◆ **Work item**: The entries are to be returned exactly as written.

◆ **Exercise data**:
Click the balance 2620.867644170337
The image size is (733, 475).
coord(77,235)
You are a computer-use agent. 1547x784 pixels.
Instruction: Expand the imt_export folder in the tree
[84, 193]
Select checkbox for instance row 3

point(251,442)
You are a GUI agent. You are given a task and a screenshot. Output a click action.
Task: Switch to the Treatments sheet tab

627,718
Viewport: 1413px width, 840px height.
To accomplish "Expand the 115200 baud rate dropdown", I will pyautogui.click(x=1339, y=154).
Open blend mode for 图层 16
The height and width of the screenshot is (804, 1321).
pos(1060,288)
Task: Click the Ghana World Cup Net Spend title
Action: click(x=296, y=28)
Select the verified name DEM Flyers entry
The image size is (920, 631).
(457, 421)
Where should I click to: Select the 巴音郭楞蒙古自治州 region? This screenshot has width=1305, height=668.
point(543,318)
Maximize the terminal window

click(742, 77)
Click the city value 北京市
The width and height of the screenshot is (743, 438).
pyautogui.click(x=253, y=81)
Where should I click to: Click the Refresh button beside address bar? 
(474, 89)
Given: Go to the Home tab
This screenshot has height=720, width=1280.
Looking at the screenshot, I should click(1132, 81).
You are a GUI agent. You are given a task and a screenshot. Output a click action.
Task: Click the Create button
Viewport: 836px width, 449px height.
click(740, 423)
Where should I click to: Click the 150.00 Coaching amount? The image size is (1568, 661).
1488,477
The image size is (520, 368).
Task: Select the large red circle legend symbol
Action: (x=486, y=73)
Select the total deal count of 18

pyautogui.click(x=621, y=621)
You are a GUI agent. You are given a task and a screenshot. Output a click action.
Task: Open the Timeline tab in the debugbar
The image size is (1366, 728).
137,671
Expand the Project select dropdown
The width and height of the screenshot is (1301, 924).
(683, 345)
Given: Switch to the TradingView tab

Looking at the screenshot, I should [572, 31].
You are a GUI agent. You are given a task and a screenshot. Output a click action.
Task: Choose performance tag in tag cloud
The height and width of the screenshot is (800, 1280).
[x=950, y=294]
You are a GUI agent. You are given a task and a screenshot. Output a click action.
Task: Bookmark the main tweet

◆ **Task output**:
Click the balance 2620.867644170337
The image size is (733, 475).
coord(77,235)
You are a computer-use agent. 1547x784 pixels.
Instruction: Expand the imt_export folder in the tree
[84, 193]
Select checkbox for instance row 3

point(251,442)
You are a GUI agent. You are given a task and a screenshot. Output a click action.
Task: Switch to the Treatments sheet tab

627,718
Viewport: 1413px width, 840px height.
To accomplish "Expand the 115200 baud rate dropdown", I will pyautogui.click(x=1339, y=154).
Open blend mode for 图层 16
The height and width of the screenshot is (804, 1321).
pos(1060,288)
Task: Click the Ghana World Cup Net Spend title
Action: click(x=296, y=28)
Select the verified name DEM Flyers entry
The image size is (920, 631).
(457, 421)
Where should I click to: Select the 巴音郭楞蒙古自治州 region? This screenshot has width=1305, height=668.
point(543,318)
Maximize the terminal window

click(742, 77)
Click the city value 北京市
The width and height of the screenshot is (743, 438).
pyautogui.click(x=253, y=81)
Where should I click to: Click the Refresh button beside address bar? 
(474, 89)
Given: Go to the Home tab
This screenshot has height=720, width=1280.
Looking at the screenshot, I should click(1132, 81).
You are a GUI agent. You are given a task and a screenshot. Output a click action.
Task: Click the Create button
Viewport: 836px width, 449px height.
click(740, 423)
Where should I click to: Click the 150.00 Coaching amount? The image size is (1568, 661).
1488,477
The image size is (520, 368).
Task: Select the large red circle legend symbol
Action: (x=486, y=73)
Select the total deal count of 18

pyautogui.click(x=621, y=621)
You are a GUI agent. You are given a task and a screenshot. Output a click action.
Task: Open the Timeline tab in the debugbar
The image size is (1366, 728).
137,671
Expand the Project select dropdown
The width and height of the screenshot is (1301, 924).
(683, 345)
Given: Switch to the TradingView tab

Looking at the screenshot, I should [572, 31].
You are a GUI agent. You are given a task and a screenshot. Output a click action.
Task: Choose performance tag in tag cloud
The height and width of the screenshot is (800, 1280).
[x=950, y=294]
You are a GUI agent. You are given a task and a screenshot. Output a click action.
Task: Bookmark the main tweet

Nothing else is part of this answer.